In September 1872, the B&P purchased a 6221 sqft parcel at Camden Street from the Boston Water Power Company. A station building was under construction by that November. Chickering station, named for the nearby Chickering & Sons piano factory, opened in 1873. The single-story brick structure was located on the south side of the tracks on the northeast side of Camden Street. Chickering station was commonly used by baseball fans attending games at the South End Grounds.

The Old Colony Railroad leased the B&P in 1891. In November 1891, the Old Colony purchased a parcel on the north side of the tracks adjacent to West Chester Park (now Massachusetts Avenue). Although the railroad reportedly intended to build a station there to replace Chickering, it did not do so; the land was instead used for a rail yard. The New York, New Haven and Hartford Railroad acquired the Old Colony in 1893.
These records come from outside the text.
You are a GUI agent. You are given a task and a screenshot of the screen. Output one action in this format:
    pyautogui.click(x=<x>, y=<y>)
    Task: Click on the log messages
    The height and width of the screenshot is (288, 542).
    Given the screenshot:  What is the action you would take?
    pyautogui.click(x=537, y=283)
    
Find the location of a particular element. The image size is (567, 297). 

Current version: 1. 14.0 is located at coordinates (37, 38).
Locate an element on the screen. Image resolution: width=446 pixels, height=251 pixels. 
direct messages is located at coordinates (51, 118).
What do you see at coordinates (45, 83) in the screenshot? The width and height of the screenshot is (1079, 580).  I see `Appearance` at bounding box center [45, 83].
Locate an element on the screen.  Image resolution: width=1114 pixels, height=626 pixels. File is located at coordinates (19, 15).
Chickering station was closed in 1896 because Back Bay station was under construction just 3500 feet to the northeast, and because the West End Street Railway operated frequent streetcar service on nearby Columbus Avenue. A footbridge was built over the tracks connecting Camden Street and Gainsborough Street in 1904. The vacant station building remained extant until at least the 1910s.
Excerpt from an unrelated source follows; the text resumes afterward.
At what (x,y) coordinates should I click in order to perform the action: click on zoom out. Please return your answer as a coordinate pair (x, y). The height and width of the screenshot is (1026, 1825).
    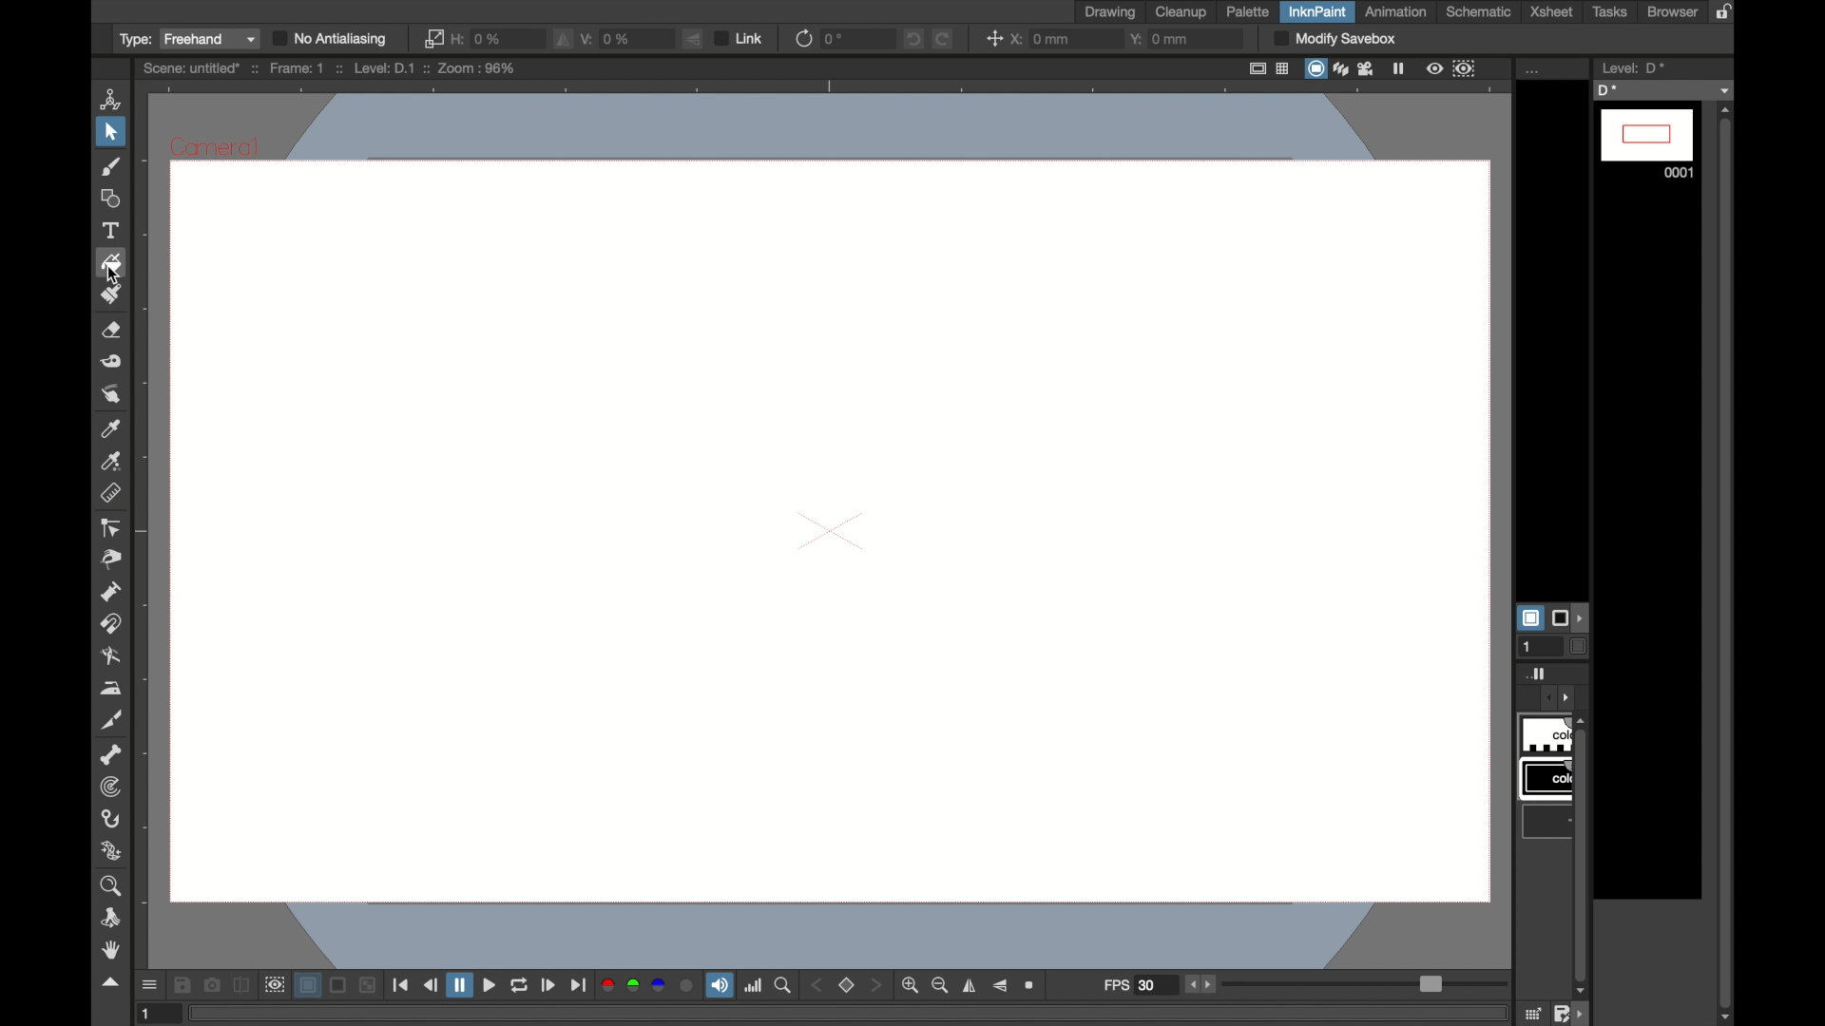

Nearby residents and institutions, including the YMCA on Huntington Avenue, petitioned the railroad in 1912 and 1919 to reopen the station. The 1919 petition was opposed by the railroad, which cited low ridership when the station was previously open and a desire not to compete with streetcars. The railroad also did not provide evening service to the inner stations on the line, so the station would not have served the nearby theaters. The petition was rejected by the state Public Service Commission later in 1919.

===Rapid transit===
The modern station was constructed as part of the Southwest Corridor project from 1979 to 1987. A $3.9 million construction contract was awarded on May 5, 1983. It opened along with the new southern section of the Orange Line on May 4, 1987. The entire Orange Line, including Massachusetts Avenue station, was closed from August 19 to September 18, 2022, during maintenance work.